[begin SELECTED PASSAGE]
MELTING POT OR CIVIL WAR?

A Son of Immigrants Makes the Case Against Open Borders

by Reihan Salam

Pub Date: Sept. 25th, 2018
ISBN: 978-0-7352-1627-3
Publisher: Sentinel

A vigorous, controversy-courting argument for limiting immigration, especially of low-skilled workers.

Salam (co-author: Grand New Party: How Conservatives Can Win the Working Class and Save the American Dream, 2008), the son of Bangladeshi immigrants who is now the executive editor of the National Review, delivers a nuanced case for closing the border to all but a certain desired class of newcomers and restructuring immigration policy in order to stave off ever increasing Balkanization. By his account, when low-skilled immigrants arrive in America, they are shunted off to second-class status and not expected to take their part in a melting-pot ideal that has become more a series of separate-but-not-equal enclaves. Donald Trump and company are capitalizing on that separation in forging a racially and ethnically tinged nationalism. Their opposition, to which he himself seems opposed, notwithstanding, Salam reckons on the possibility of a future in which “we might even have to countenance the creation of a new class of guest workers who would be permanently barred from citizenship.” As it is, he argues, second-generation Americans are often at the barricades leading the fight against the gentrification of their run-down neighborhoods, foot soldiers in a race-based struggle over inequality that itself is a repudiation of the melting-pot ideal. The author’s suggestion (examined but then rejected) that immigrants be denied “the myriad…benefits for which low-income households are eligible” is among the more tendentious possibilities, while the scenario of wealthy Americans’ replacing air conditioners with “a rotating cast of earnest young people who would be willing to fan them around the clock” is absurd but makes a point. Mostly, Salam ventures a hard but reasonable case. Allowing that some level of amnesty is likely to be required as a compromise, and even endorsing the thought of a universal child benefit by way of welfare, he pushes for a skill-based visa that “gives some (slight) weight to family ties” and other reforms.

An intelligent and reasoned take on what has become a third-rail issue.
[end SELECTED PASSAGE]
[REQUIREMENT] According to the book review, what position does Reihan Salam currently hold?
[begin INFORMATION GIVEN]
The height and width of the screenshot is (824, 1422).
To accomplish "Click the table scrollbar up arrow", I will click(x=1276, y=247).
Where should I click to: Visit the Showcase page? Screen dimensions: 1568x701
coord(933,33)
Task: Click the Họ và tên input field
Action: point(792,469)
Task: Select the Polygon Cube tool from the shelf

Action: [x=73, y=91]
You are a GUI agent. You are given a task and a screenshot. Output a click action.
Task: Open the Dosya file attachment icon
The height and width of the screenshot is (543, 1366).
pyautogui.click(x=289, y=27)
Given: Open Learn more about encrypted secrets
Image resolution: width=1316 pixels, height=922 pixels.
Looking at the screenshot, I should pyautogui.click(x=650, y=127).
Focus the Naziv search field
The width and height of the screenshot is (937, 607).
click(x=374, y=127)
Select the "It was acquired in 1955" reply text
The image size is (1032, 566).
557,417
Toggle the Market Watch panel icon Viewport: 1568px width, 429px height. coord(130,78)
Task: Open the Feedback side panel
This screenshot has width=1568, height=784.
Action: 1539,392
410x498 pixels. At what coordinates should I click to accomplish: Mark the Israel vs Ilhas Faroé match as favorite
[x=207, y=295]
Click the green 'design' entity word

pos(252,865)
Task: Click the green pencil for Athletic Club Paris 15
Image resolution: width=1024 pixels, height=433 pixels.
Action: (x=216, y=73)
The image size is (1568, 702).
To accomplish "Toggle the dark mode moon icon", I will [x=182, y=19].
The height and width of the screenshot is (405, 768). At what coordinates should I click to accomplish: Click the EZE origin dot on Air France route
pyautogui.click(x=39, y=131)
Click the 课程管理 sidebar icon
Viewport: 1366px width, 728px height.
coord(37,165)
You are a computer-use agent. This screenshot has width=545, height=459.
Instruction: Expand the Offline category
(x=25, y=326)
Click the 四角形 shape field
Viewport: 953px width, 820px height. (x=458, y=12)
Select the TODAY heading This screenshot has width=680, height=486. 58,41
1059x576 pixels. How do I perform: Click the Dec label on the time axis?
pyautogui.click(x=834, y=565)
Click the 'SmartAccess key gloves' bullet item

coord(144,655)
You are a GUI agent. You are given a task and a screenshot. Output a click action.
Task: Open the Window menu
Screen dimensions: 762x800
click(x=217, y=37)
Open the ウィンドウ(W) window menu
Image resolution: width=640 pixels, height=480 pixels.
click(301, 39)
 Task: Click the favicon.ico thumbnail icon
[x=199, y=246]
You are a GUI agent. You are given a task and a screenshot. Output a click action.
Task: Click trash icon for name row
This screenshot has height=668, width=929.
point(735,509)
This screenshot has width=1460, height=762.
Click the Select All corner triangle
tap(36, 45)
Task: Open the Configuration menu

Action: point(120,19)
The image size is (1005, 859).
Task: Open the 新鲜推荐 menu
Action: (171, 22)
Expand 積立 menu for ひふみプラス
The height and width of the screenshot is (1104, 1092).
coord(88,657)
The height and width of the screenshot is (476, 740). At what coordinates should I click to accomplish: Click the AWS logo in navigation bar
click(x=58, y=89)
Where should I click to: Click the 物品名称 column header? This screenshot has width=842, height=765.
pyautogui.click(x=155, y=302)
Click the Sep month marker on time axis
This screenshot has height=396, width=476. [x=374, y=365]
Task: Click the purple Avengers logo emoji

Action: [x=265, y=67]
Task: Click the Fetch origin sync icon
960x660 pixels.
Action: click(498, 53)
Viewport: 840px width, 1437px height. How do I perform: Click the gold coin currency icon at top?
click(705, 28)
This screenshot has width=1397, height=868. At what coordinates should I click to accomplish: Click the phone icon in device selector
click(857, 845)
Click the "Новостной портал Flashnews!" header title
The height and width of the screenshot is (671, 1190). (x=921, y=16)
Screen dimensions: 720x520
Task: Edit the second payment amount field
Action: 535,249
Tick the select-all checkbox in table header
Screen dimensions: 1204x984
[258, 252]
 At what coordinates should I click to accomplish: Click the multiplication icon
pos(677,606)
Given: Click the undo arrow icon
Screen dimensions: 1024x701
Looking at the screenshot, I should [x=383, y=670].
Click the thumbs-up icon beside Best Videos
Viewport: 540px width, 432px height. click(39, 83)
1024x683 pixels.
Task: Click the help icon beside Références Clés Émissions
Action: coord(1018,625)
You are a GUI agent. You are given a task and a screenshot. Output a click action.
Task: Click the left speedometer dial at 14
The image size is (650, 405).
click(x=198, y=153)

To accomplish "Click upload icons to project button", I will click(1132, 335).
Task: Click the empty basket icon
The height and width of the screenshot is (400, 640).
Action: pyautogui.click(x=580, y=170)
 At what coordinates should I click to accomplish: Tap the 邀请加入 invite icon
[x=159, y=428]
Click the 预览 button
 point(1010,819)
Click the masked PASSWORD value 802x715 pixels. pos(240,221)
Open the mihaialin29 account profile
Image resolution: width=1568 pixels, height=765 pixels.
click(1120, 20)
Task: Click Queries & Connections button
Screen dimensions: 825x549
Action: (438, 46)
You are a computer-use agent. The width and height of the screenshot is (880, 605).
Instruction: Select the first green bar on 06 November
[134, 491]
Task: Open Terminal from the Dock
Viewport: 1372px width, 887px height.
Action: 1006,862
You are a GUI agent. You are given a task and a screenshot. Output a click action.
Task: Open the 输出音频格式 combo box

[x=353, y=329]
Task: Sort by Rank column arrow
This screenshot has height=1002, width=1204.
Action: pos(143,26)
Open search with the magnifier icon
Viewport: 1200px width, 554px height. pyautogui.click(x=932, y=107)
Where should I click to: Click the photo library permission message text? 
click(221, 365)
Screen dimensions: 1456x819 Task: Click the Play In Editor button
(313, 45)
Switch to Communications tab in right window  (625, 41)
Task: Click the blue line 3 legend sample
[end INFORMATION GIVEN]
[EXERCISE SOLUTION] He is the executive editor of the National Review.